▸ **Work task**
Give a single number in reply. It is the count of lines below that contain the string "نگارخانه".

▸ **Study material**
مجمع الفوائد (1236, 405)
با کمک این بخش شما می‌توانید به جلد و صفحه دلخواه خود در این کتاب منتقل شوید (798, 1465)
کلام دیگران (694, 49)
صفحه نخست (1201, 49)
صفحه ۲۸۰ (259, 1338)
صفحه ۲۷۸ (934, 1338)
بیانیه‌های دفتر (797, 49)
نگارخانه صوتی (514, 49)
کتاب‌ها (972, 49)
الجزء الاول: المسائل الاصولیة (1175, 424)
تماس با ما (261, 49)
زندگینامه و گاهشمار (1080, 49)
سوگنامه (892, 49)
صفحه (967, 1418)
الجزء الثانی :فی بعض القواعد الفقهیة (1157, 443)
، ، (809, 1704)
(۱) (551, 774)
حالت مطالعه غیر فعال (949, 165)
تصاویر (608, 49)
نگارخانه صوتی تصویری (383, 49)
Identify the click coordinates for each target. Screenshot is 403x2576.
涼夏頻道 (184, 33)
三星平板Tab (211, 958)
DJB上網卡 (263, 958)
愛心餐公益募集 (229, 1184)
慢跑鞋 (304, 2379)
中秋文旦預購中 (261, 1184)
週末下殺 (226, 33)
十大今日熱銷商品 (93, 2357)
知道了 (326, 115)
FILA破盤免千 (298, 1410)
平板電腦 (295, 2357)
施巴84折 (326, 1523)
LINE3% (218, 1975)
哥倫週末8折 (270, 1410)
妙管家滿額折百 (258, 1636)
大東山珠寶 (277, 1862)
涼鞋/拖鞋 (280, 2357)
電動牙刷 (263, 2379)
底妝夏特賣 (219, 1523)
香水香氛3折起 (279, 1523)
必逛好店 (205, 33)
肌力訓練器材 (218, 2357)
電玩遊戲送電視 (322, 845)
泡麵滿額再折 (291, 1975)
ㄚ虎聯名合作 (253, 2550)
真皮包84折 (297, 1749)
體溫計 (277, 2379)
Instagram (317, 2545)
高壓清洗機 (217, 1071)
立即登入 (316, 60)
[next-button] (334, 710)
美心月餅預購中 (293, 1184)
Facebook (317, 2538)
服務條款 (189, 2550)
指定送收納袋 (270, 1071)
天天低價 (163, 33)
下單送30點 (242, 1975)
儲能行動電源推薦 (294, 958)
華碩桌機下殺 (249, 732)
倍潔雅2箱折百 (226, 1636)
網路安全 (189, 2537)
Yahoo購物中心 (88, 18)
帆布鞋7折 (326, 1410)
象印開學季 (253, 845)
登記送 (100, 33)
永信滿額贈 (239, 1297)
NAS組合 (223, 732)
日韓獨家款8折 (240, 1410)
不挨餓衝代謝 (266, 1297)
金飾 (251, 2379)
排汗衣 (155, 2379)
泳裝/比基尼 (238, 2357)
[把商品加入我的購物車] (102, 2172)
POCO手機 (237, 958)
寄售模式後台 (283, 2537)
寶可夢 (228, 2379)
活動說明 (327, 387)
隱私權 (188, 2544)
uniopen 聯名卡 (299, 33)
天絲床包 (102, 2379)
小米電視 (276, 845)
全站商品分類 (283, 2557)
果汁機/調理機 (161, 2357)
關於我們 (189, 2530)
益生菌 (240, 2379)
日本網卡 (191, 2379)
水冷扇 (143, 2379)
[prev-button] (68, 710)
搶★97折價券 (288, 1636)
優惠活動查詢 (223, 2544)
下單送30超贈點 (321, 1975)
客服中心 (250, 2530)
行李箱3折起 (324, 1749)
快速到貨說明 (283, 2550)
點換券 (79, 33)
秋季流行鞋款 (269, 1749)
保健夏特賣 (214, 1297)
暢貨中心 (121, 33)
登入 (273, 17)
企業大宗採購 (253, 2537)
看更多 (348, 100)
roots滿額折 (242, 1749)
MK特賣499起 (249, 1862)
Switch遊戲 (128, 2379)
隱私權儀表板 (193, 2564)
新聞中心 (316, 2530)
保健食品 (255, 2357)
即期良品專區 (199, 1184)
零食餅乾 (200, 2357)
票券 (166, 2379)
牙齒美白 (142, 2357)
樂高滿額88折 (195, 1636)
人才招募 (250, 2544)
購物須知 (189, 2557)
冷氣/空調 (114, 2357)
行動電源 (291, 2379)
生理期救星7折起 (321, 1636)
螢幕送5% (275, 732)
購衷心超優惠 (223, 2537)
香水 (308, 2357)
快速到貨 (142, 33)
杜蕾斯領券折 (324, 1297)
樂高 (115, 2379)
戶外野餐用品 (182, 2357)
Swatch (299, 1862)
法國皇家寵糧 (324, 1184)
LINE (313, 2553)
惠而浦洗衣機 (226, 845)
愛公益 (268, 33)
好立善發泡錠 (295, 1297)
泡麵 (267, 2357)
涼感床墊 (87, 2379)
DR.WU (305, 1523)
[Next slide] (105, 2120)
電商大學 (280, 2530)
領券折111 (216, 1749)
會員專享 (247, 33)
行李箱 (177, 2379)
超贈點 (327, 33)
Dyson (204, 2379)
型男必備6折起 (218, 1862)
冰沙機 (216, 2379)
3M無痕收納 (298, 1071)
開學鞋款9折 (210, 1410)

▸ **Solution**
2